Immunohistochemistry of PinX1 (interacting protein X1) in epithelial ovarian tumor tissue microarray and normal ovary. Positive expression of PinX1 was observed in epithelia cells of normal ovary (a), cystoadenoma (c), borderline tumor (e), and invasive carcinoma ([g], ×100). (b), (d), (f) and (h) demonstrated the higher magnification (×400) from the area of the box in (a), (c), (e), and (g), respectively, where more than 60% ovarian surface epithelial or tumor cells demonstrated immunostaining of PinX1 mainly in nuclei. Negative expression of PinX1 was detected in ovarian carcinoma ([i], ×100), with less than 60% positive staining tumor cells, higher magnification ([j], ×400) from the area of the square in (i).

Figure 2

Receiver–operator curves (ROC) were used to determine the cut‐off score for positive expression of PinX1 (interacting protein X1) protein. The sensitivity and specificity for each outcome were plotted: survival status (a), pT stage (b), pN stage (c), pM stage (d), tumor grade (e), and histological type (f).

Figure 3

Receiver–operator curve (ROC) analysis for different clinicopathological parameters and PinX1 (interacting protein X1) expression was performed to evaluate the survival status.

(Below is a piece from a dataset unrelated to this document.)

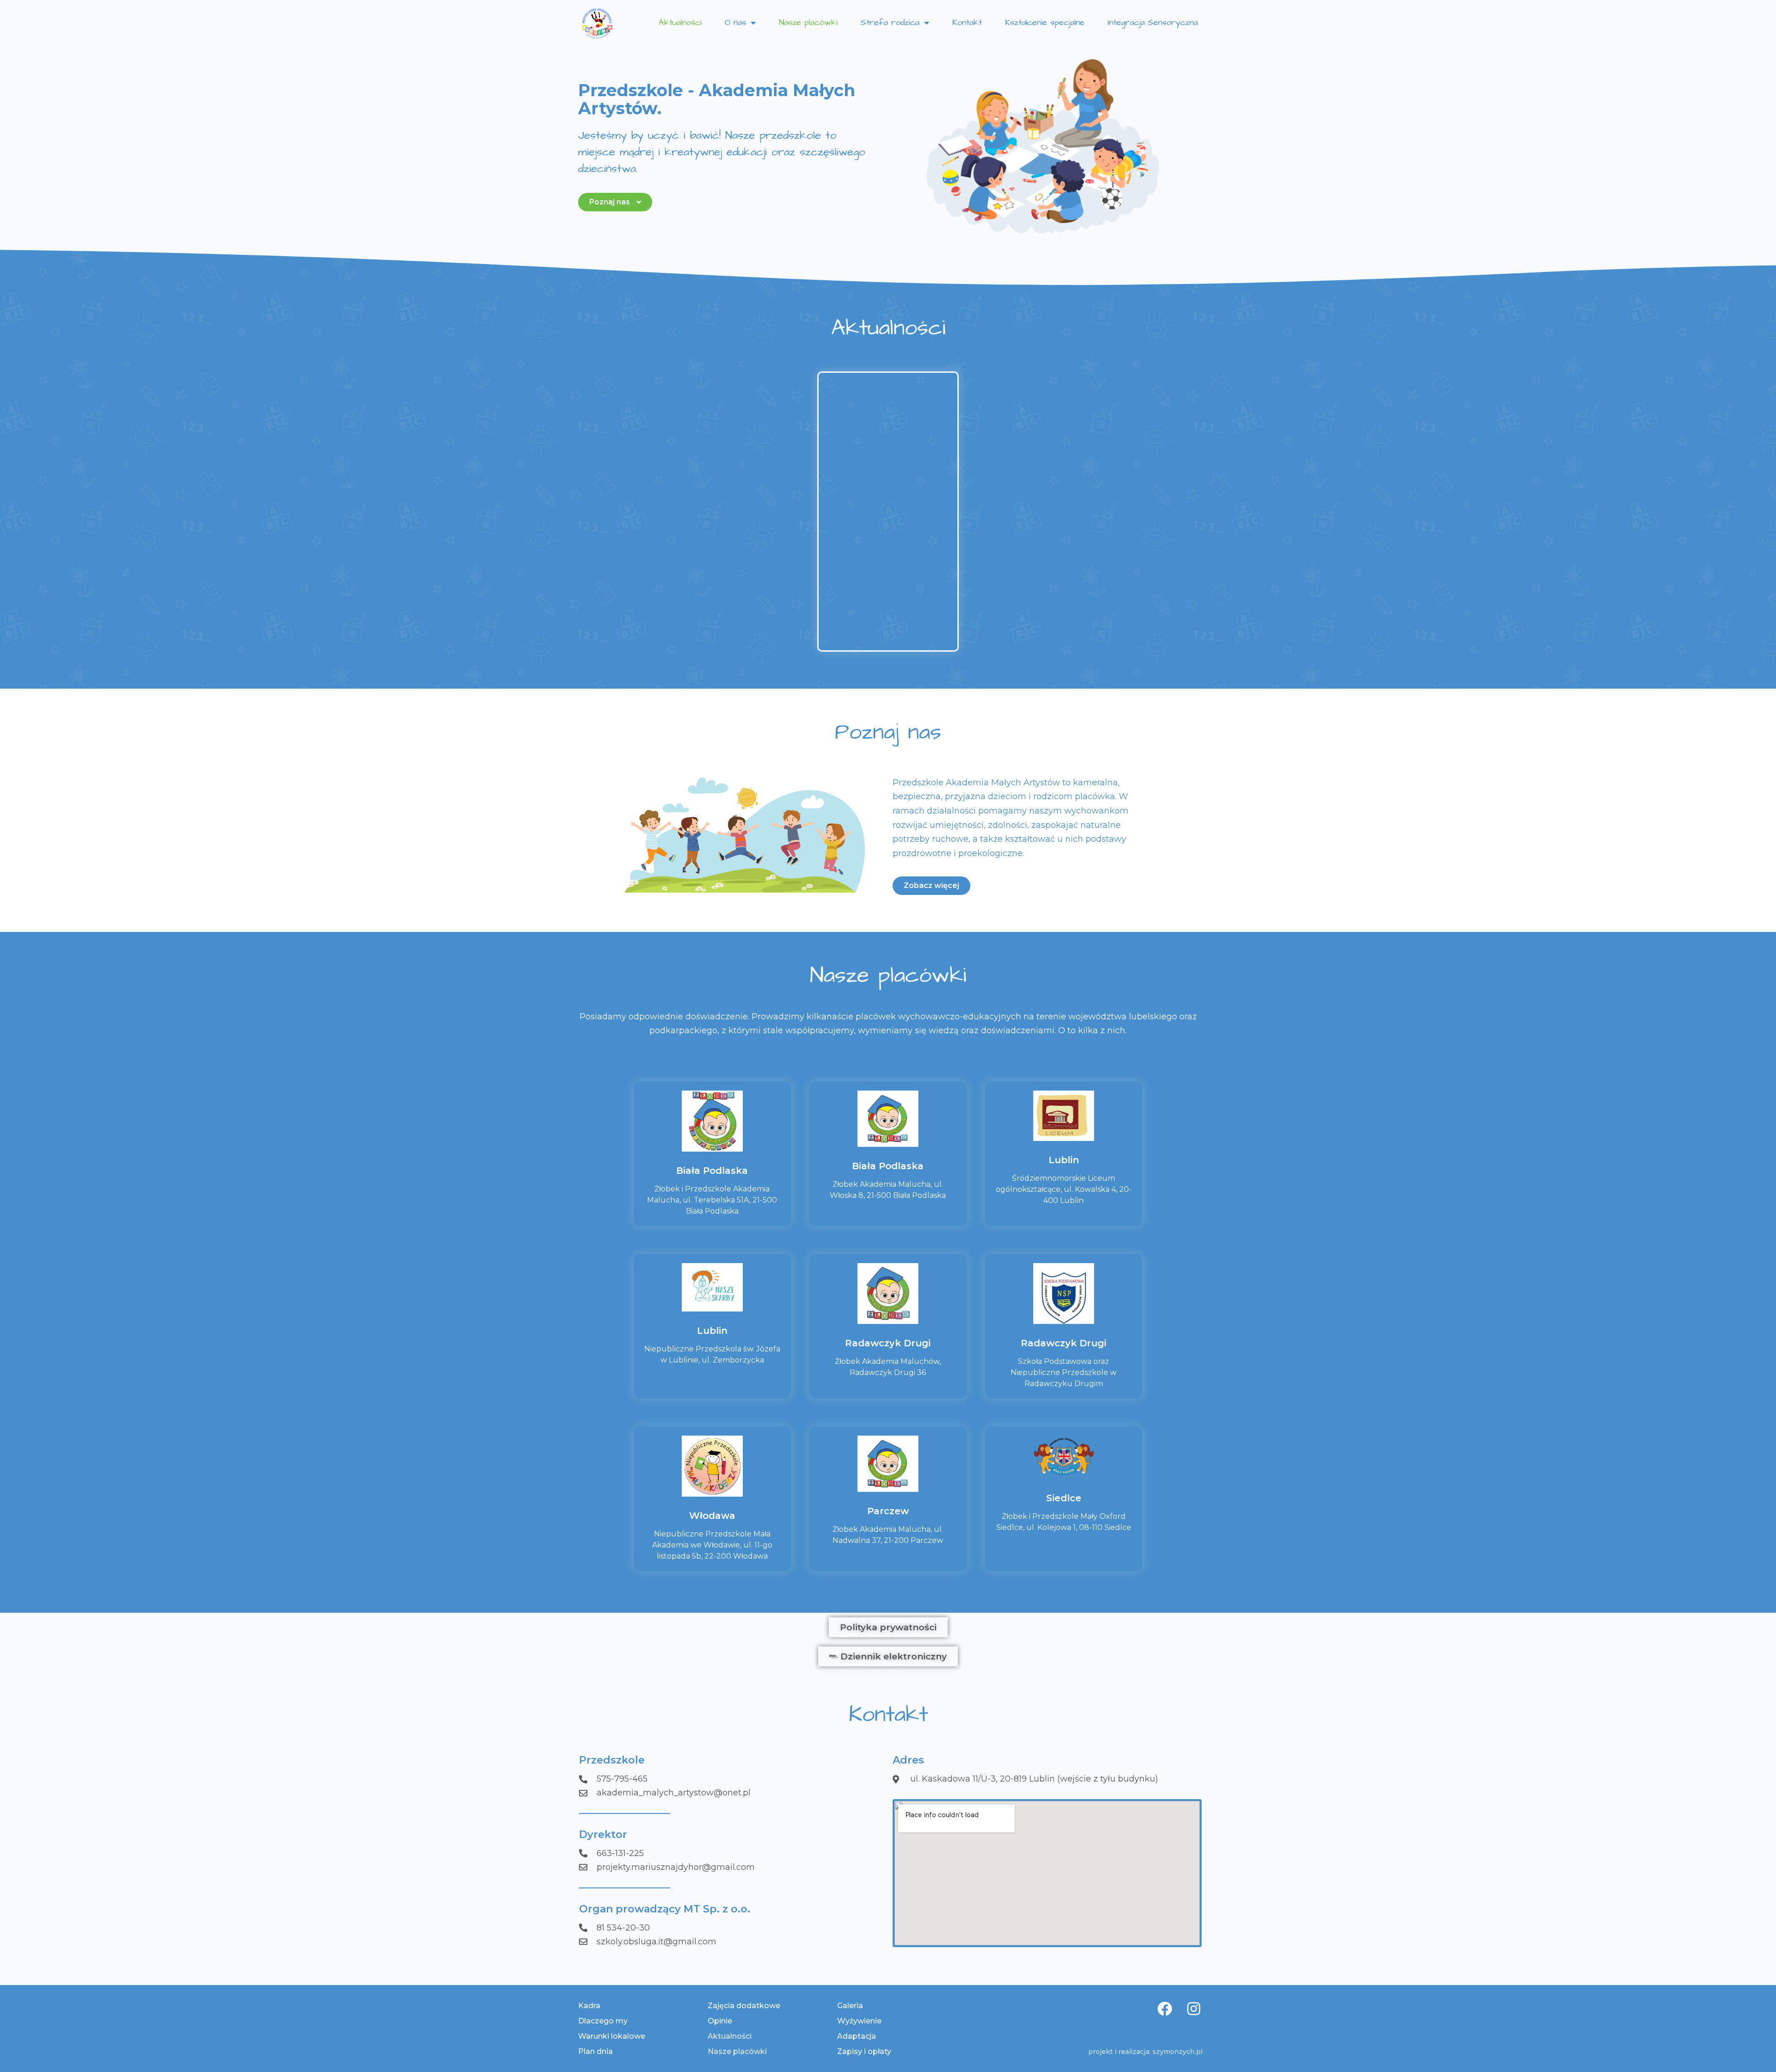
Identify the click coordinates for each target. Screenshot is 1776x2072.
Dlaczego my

International Federation of Gynecology and Obstetrics (FIGO) stage (area under the curve [AUC] = 0.702, P < 0.001), PinX1 expression (AUC = 0.666, P < 0.001), T stage (AUC = 0.626, P = 0.008), N stage (AUC = 0.617, P < 0.001), and M stage (AUC = 0.610, P < 0.001) implied significant statistical associations with the survival.

Figure 4

Kaplan–Meier survival analysis of PinX1 (interacting protein X1) expression in total patients and in the subset of stage III patients with invasive ovarian carcinoma (log‐rank test). Total, probability of survival of all patients with ovarian carcinoma: positive expression, n = 104; negative expression, n = 53 ([a], P < 0.001). Stage III, probability of survival of stage III patients with ovarian carcinoma: positive expression, n = 56; negative expression, n = 32 ([b], P = 0.40).